Westminster Abbey, Big Ben, and the British Museum were all hit during the Blitz, but in a supreme bit of irony, the Albert Memorial, that monument to Victorian excess, came through relatively unscathed. Erected by Queen Victoria after Prince Albert died (along with monuments in Edinburgh, Manchester, and pretty much any other place people would let her) the monument has large statuary groups of the four continents, complete with topless girls and elephants, camels, bison, and cattle; friezes of history’s architects, poets, painters, and sculptors; commemorations of Victorian achievements in manufacturing, commerce, agriculture, and engineering; and a statue of Prince Albert seated on a throne reading the catalogue from the Crystal Palace Exhibition of 1851.
It also has a golden cross on the top, which was painted black during the zeppelin attacks of World War I and left that way for World War II, but no other part of the memorial, including Albert, was sandbagged. Odd, since nearly everything else in London had sandbags piled around it and since in one raid the cross and one of Asia’s breasts was knocked off.

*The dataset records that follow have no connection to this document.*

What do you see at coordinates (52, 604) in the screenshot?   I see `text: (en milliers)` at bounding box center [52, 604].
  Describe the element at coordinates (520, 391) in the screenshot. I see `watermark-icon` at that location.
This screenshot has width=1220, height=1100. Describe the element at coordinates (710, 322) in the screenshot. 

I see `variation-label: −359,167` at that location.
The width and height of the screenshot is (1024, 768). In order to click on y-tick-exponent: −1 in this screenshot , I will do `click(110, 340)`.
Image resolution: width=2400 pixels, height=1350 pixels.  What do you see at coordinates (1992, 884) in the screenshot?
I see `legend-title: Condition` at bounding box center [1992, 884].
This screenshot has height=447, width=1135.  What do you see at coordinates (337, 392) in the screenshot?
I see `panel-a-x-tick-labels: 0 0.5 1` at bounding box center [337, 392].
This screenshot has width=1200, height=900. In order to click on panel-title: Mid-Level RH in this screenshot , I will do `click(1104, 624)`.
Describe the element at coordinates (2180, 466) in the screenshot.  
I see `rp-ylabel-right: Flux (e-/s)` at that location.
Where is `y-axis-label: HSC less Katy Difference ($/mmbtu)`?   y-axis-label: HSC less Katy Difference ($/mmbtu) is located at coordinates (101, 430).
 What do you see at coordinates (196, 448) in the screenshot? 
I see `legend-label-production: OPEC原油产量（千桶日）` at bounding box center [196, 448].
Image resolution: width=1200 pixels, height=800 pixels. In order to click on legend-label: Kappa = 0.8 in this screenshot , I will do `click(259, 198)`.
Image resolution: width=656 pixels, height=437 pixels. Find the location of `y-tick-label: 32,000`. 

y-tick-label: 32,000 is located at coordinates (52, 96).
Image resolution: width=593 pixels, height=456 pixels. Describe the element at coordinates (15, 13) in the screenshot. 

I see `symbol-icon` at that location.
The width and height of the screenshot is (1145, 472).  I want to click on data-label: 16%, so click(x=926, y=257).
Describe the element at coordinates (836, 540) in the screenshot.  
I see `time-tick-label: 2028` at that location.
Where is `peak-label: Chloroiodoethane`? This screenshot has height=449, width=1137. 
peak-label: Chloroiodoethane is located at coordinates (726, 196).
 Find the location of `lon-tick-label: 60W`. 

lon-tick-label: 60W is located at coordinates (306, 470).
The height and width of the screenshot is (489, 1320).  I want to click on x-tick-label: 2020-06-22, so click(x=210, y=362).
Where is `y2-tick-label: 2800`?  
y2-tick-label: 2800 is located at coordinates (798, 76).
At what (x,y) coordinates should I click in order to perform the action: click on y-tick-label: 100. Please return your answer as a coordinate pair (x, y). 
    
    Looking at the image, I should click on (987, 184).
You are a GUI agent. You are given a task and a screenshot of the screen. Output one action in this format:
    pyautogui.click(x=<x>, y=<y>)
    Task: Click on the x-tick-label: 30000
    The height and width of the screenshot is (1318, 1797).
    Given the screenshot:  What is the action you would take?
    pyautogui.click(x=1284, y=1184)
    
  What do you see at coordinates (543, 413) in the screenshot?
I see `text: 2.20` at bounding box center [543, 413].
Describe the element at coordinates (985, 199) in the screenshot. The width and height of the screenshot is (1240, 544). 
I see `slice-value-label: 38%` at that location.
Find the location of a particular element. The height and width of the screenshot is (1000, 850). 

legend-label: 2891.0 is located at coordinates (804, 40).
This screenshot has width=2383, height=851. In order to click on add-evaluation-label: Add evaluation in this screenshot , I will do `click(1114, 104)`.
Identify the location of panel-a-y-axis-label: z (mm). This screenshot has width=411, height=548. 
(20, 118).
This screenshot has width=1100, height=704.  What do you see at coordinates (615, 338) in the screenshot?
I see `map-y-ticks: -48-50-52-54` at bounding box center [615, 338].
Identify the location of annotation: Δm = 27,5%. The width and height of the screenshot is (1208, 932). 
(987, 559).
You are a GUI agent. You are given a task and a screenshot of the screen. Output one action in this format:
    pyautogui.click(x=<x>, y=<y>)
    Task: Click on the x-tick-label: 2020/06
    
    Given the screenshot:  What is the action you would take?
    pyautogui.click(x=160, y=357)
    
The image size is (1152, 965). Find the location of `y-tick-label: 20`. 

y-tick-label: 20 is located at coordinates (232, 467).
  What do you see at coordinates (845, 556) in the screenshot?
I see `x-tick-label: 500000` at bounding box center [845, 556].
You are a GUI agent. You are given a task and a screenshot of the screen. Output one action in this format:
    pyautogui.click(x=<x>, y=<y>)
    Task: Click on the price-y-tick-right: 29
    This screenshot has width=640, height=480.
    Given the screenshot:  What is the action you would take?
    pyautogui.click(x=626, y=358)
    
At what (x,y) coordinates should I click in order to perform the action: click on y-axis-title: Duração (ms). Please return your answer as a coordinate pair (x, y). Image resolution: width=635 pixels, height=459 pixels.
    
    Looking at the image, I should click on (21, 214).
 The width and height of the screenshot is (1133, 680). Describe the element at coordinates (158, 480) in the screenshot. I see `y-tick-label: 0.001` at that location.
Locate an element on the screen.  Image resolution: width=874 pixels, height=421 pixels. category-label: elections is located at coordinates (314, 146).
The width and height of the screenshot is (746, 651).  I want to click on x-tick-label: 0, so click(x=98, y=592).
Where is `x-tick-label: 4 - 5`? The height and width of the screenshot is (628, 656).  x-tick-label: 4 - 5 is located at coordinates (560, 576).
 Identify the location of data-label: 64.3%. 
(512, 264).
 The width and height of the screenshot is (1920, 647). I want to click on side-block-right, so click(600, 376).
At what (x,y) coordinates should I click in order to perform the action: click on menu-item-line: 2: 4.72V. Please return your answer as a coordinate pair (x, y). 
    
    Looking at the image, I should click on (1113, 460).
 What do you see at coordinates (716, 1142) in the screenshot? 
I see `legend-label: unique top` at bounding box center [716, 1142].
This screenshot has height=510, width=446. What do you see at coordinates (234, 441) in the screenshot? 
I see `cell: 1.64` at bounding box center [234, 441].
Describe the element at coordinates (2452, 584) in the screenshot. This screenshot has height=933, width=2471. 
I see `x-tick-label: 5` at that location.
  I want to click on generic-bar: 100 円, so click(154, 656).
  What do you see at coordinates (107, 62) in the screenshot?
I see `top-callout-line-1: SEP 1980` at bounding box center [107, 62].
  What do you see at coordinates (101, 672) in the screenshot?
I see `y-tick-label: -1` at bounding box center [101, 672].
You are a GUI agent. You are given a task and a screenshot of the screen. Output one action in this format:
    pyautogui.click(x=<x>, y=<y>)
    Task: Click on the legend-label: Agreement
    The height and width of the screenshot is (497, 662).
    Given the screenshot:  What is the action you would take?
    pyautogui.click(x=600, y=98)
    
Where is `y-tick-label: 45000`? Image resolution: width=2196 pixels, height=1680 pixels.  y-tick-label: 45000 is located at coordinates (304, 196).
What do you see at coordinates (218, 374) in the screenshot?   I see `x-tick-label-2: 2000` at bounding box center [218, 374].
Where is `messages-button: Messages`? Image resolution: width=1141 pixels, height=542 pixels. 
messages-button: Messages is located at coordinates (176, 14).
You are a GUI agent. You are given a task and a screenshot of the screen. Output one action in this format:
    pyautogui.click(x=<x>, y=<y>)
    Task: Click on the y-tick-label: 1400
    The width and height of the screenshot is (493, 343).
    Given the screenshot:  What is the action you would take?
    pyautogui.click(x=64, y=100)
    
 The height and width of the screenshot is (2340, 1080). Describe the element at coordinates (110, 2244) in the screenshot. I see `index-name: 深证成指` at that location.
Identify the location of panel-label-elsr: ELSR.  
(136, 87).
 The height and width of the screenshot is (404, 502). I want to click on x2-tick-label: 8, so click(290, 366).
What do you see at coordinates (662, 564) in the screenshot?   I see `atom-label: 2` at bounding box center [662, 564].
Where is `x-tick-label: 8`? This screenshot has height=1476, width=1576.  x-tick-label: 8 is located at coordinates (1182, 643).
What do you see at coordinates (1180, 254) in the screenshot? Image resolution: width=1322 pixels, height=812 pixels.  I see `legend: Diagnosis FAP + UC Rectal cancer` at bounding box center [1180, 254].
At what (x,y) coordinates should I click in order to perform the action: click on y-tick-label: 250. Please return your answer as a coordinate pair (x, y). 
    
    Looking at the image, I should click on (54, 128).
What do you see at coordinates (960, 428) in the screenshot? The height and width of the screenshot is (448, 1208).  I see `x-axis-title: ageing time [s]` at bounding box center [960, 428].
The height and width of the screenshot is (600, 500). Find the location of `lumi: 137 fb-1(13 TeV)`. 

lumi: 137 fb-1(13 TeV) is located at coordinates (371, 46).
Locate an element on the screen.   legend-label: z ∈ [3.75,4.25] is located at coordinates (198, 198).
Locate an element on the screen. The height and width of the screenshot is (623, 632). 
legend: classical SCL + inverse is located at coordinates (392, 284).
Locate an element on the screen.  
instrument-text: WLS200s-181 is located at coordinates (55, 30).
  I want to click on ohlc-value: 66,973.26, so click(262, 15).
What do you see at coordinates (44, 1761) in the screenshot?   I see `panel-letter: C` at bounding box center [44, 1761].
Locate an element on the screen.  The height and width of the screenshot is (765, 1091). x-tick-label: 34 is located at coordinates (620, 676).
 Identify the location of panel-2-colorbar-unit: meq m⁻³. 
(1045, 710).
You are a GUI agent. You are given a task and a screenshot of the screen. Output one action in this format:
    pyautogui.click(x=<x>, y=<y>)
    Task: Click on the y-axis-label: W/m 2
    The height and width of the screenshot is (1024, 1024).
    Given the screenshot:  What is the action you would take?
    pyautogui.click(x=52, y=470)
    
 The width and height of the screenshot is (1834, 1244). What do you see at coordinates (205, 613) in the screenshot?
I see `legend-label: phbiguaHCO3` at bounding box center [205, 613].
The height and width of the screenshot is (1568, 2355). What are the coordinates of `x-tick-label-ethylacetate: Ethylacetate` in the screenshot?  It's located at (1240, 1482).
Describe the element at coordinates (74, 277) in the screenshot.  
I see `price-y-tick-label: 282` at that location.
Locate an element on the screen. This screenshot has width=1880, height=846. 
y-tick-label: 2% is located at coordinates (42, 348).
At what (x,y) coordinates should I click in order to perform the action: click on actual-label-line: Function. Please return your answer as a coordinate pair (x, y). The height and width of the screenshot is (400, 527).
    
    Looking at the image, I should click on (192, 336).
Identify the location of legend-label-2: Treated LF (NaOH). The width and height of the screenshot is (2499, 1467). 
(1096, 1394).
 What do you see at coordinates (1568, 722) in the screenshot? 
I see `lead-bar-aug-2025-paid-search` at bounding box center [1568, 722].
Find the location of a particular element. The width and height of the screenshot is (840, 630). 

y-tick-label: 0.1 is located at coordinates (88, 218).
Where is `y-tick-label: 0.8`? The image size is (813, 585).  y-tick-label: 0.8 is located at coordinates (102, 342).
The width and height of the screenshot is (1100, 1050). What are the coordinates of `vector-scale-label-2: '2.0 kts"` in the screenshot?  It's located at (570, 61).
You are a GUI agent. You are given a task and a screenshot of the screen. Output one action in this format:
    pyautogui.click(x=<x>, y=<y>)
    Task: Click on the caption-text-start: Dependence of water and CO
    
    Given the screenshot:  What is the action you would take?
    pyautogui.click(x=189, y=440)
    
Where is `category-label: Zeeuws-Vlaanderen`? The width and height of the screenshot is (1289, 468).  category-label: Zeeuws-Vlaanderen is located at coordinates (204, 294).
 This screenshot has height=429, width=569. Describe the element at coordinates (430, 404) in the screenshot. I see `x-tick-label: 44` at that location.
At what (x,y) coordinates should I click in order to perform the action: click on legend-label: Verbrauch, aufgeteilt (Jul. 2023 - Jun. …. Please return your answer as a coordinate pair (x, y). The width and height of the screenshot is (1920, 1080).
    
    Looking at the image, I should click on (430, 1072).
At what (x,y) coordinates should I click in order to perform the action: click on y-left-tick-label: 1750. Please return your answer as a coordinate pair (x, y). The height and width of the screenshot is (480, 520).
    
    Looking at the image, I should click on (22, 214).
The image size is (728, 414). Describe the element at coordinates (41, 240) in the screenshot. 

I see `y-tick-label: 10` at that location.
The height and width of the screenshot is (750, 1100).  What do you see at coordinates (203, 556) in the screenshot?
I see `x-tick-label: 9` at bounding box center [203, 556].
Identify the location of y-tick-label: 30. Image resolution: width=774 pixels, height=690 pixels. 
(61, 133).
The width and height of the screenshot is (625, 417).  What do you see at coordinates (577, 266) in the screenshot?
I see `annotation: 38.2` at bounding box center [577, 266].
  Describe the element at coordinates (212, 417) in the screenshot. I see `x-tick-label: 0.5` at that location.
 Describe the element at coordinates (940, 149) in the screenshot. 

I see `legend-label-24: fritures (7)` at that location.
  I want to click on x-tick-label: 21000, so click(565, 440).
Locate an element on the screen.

Or perhaps not that odd after all. Londoners despised the memorial, and legend has it that at one point they put large arrows around it, directing the bombers to the monument. As Ernie Pyle wrote, “Londoners pray daily that a German bomb will do something about the Albert Memorial… As the British say, they could bear its removal with equanimity.”
So of course it survived. War is nothing if not ironic. Or, in Churchill’s words, “War is full of surprises, mostly unpleasant.”